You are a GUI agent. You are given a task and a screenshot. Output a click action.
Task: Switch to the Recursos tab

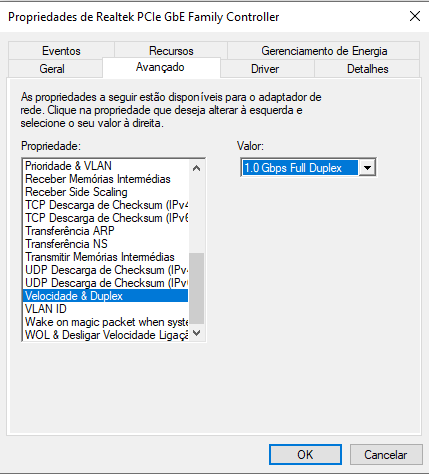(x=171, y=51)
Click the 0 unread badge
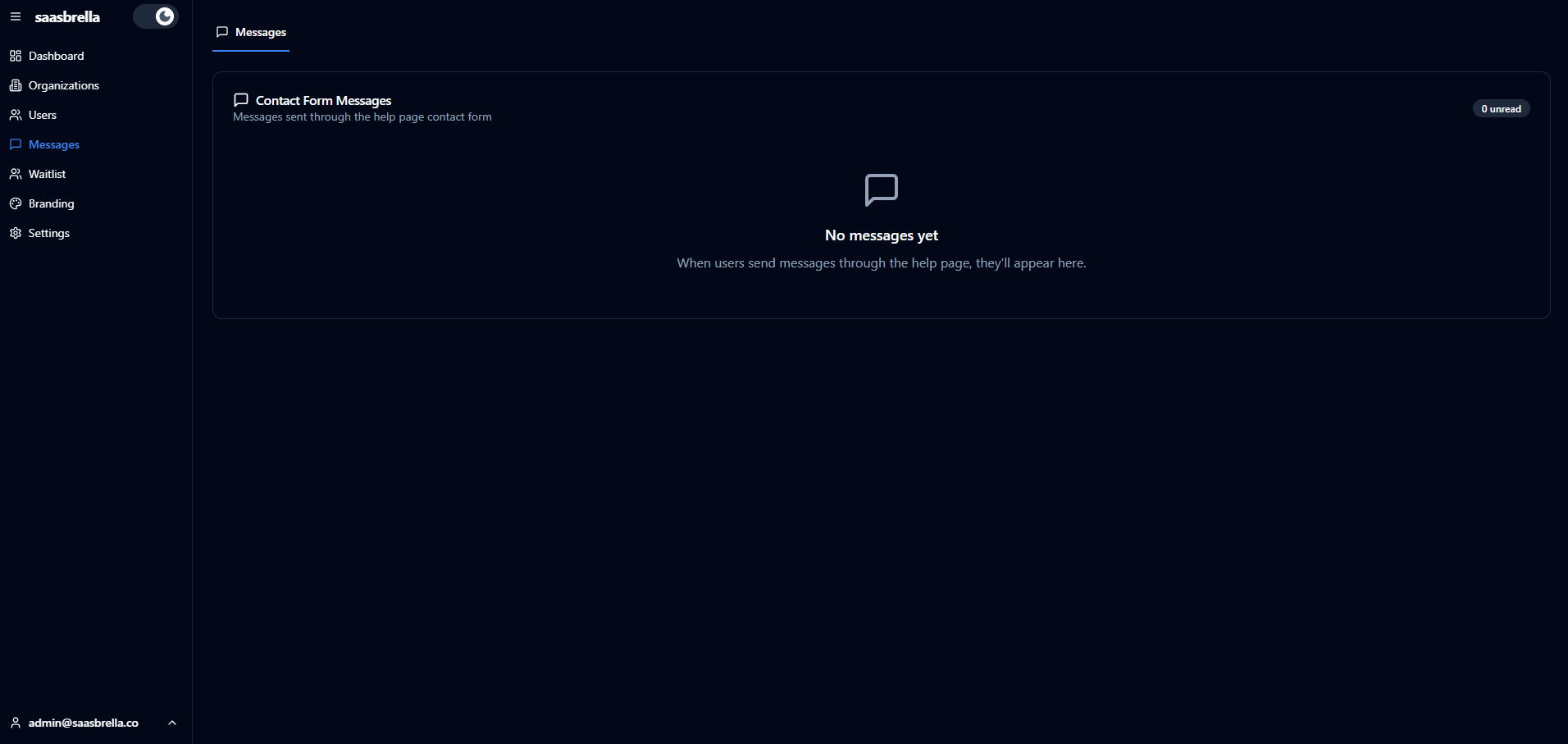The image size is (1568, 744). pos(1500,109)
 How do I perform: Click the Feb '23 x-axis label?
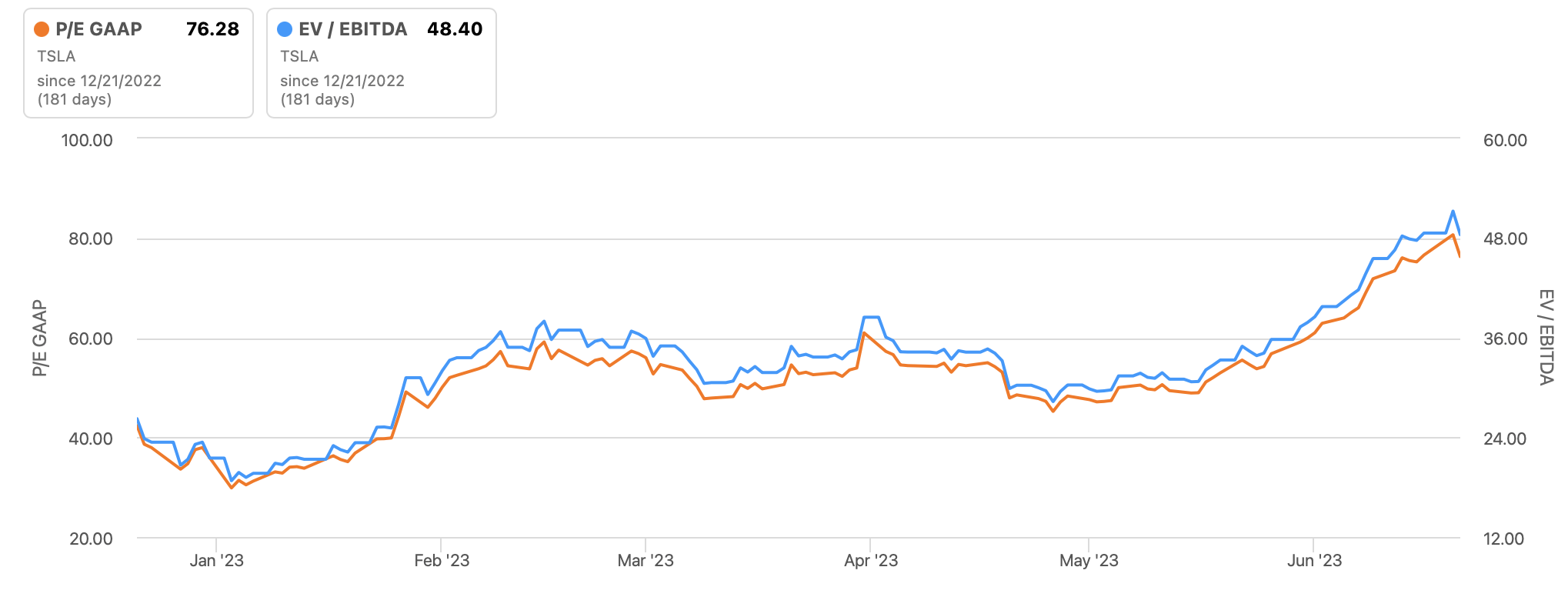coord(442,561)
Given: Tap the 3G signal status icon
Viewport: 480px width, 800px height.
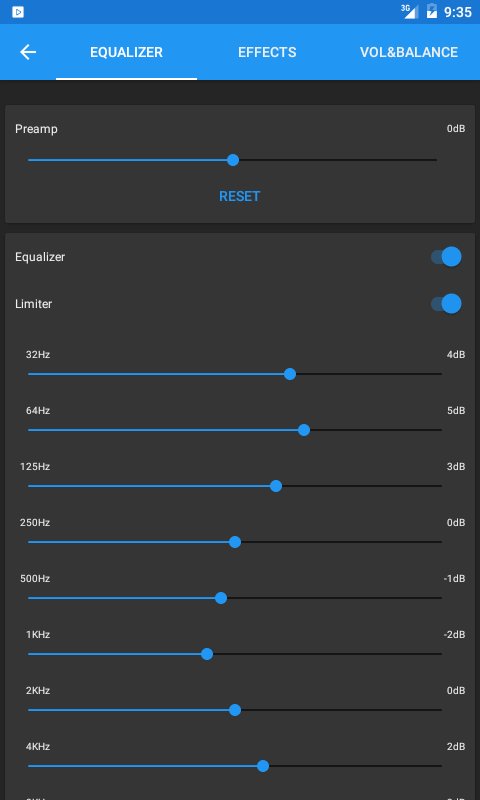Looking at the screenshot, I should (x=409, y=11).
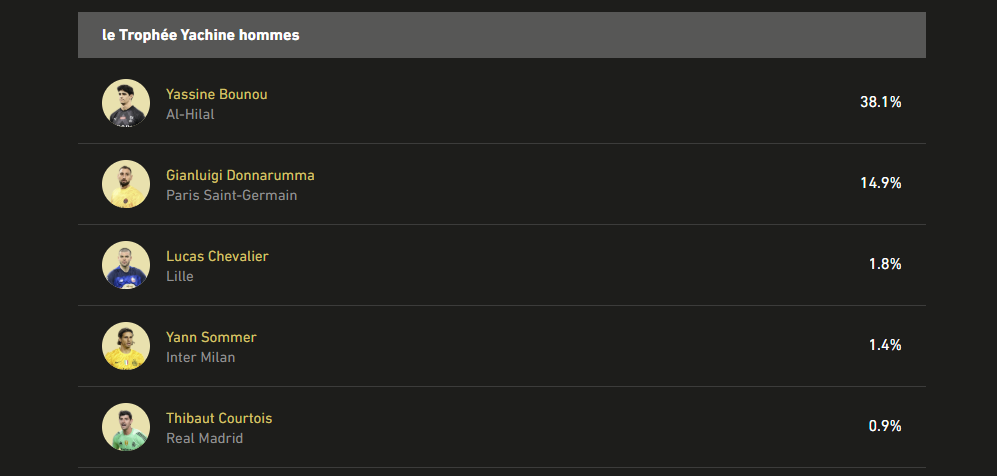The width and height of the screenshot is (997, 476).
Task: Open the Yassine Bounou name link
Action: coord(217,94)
......
## DESCRIPTION OF THE TASK
Convert the lines of the data above into a JSON list of strings, one string per line, with blank lines omitted. Leave the pictures out of the answer.

## REPLY TO THE EXERCISE
[
  "You are a GUI agent. You are given a task and a screenshot. Output a click action.",
  "Task: Switch to the Recursos tab",
  "(x=171, y=51)",
  "Click the 0 unread badge",
  "The image size is (1568, 744). pos(1500,109)",
  " How do I perform: Click the Feb '23 x-axis label?",
  "coord(442,561)",
  "Given: Tap the 3G signal status icon",
  "Viewport: 480px width, 800px height.",
  "Looking at the screenshot, I should (x=409, y=11).",
  "The width and height of the screenshot is (997, 476).",
  "Task: Open the Yassine Bounou name link",
  "Action: coord(217,94)"
]